** EXERCISE DESCRIPTION **
Repeat the rows below word for word, from the line containing "Image resolution: width=1132" down to the line containing "point(1005,463)", including both of those lines. Leave the pictures out of your answer.

** EXTRACTED INFORMATION **
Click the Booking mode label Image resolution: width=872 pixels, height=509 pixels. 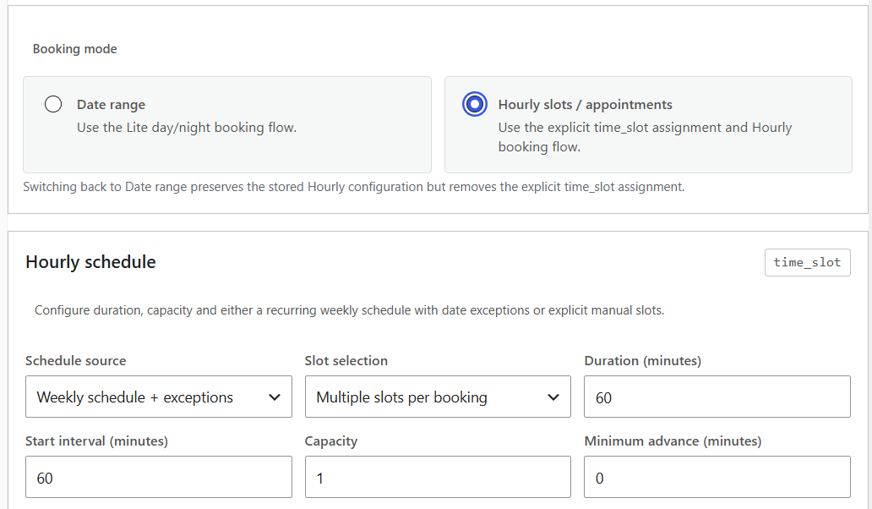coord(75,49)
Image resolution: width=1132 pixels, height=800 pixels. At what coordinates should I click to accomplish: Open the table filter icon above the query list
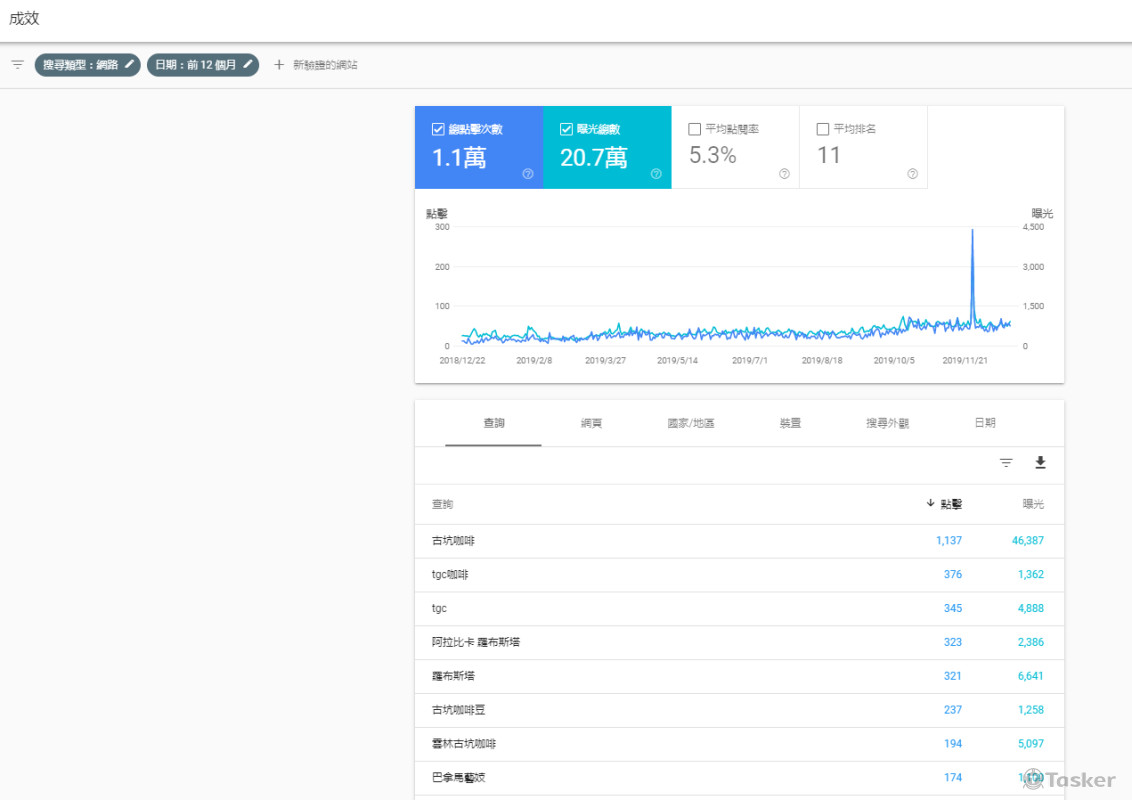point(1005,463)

--

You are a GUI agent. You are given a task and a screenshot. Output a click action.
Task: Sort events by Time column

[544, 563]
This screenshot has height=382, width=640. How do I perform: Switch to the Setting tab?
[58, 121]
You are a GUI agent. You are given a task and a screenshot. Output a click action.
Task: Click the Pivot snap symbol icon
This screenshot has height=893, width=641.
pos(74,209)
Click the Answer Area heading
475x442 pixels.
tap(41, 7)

==

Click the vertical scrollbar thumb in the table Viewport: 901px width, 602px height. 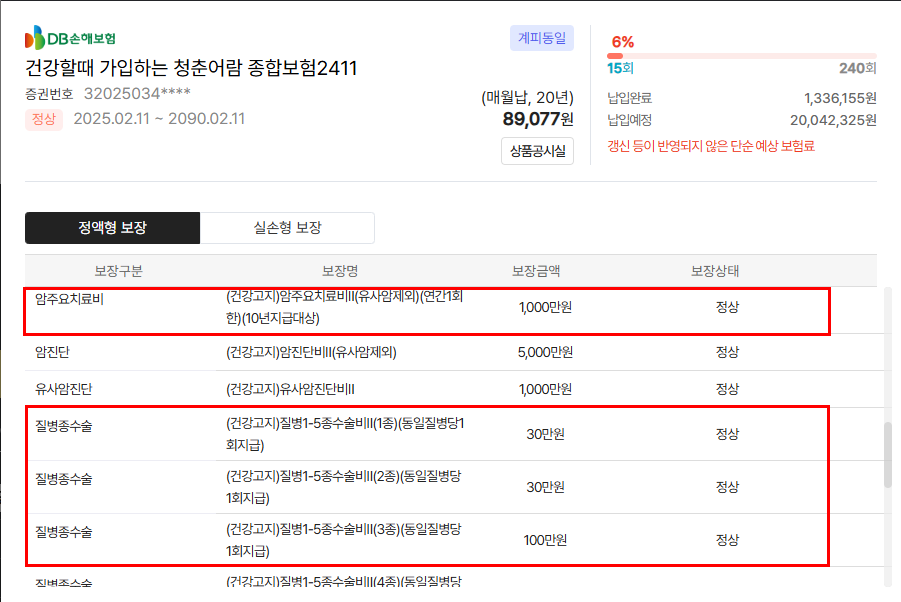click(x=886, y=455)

** REPLY **
Image resolution: width=1132 pixels, height=800 pixels. At what coordinates should I click to accomplish: Open the table filter icon above the query list
point(1005,463)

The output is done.